Khusus untuk tarif cukai rokok, kenaikan ini masih lebih kecil dibandingkan kenaikan 3 tahun sebelumnya. Pada 2020, kenaikan cukai rokok mencapai 23 persen atau lebih dari dua kali lipat kenaikan tahun 2023 nanti. Dua tahun berikutnya, secara berturut-turut, cukai rokok mengalami kenaikan lebih kecil, yakni sebesar 12,5 persen di 2021 dan 12 persen di 2022.
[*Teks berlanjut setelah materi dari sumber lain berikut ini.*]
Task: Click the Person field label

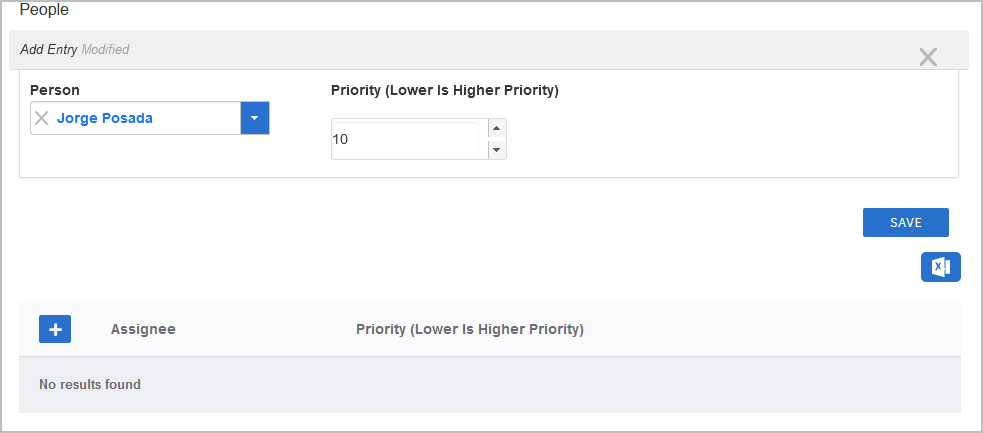Action: coord(55,90)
Pada Desember 2021, persoalan kenaikan cukai rokok juga mengisi pemberitaan media massa dan perbincangan di masyarakat. Saat itu, kenaikan 12 persen yang berlaku per 1 Januari 2022 diduga akan membuat pengusaha rokok golongan kecil, para buruh pabrik rokok, dan petani tembakau makin kesulitan. Di sisi lain, keputusan ini juga mendapat dukungan dari banyak pihak yang memandang bahwa rokok yang sifatnya konsumtif itu perlu dinaikkan harganya demi kesehatan masyarakat.
Narasi pro dan kontra itu kembali terulang saat ini. Dengan menggunakan aplikasi Talkwalker, Litbang Kompas memantau isu kenaikan tarif cukai rokok di platform media massa dan pemberitaan digital selama empat hari (4-7 November 2022). Kata kunci ”rokok” diperbincangkan sebanyak 38.000 kali dengan interaksi 203.300 pengguna media sosial.
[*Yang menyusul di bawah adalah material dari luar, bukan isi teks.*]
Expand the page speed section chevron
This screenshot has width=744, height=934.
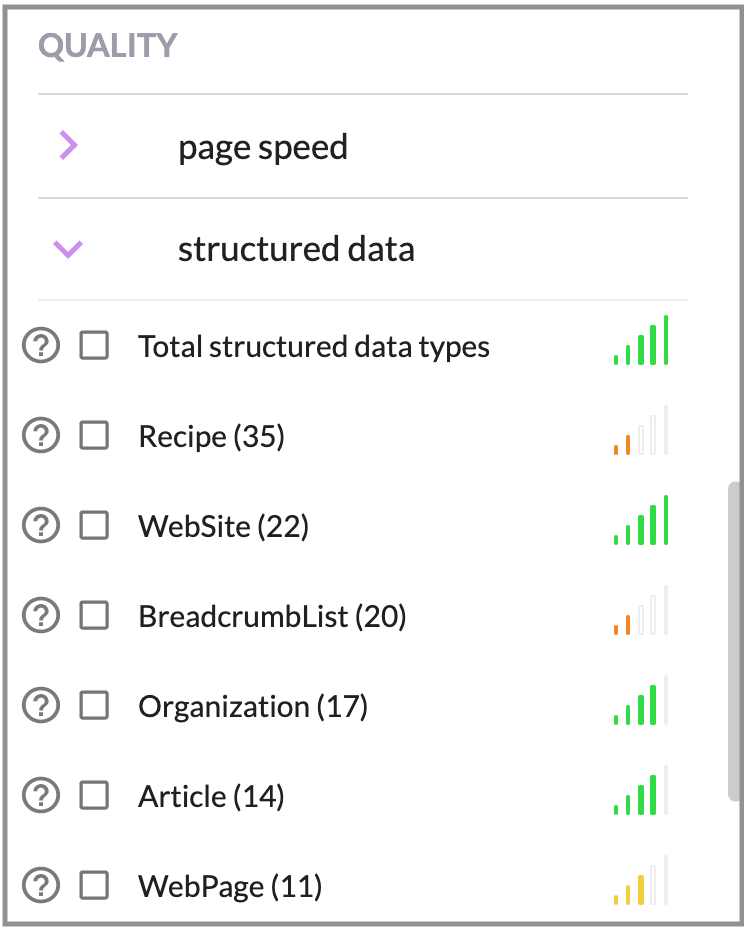click(x=68, y=147)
Baca Juga: Dampak Berganda Kenaikan Cukai Rokok
Sentimen yang dimunculkan cenderung negatif dan mengandung dua arti. Pertama, warganet memberikan pandangan negatif sebagai bentuk ketidaksetujuan atas kenaikan harga cukai rokok. Kedua, warganet yang setuju dengan kenaikan cukai rokok sehingga mengeluarkan komentar yang negatif terhadap para perokok.
Para akun penggiat rokok tembakau dan akun yang tidak setuju terhadap kenaikan cukai rokok menggunakan berbagai tagar sebagai bentuk ketidaksetujuan kenaikan ini. Apalagi, keputusan kenaikan cukai rokok akan terus dilaksanakan tiap tahun selama 5 tahun ke depan. Jika diamati, tagar ini digunakan sebagian besar oleh akun-akun buzzer atau bot serta akun-akun oposisi pemerintah.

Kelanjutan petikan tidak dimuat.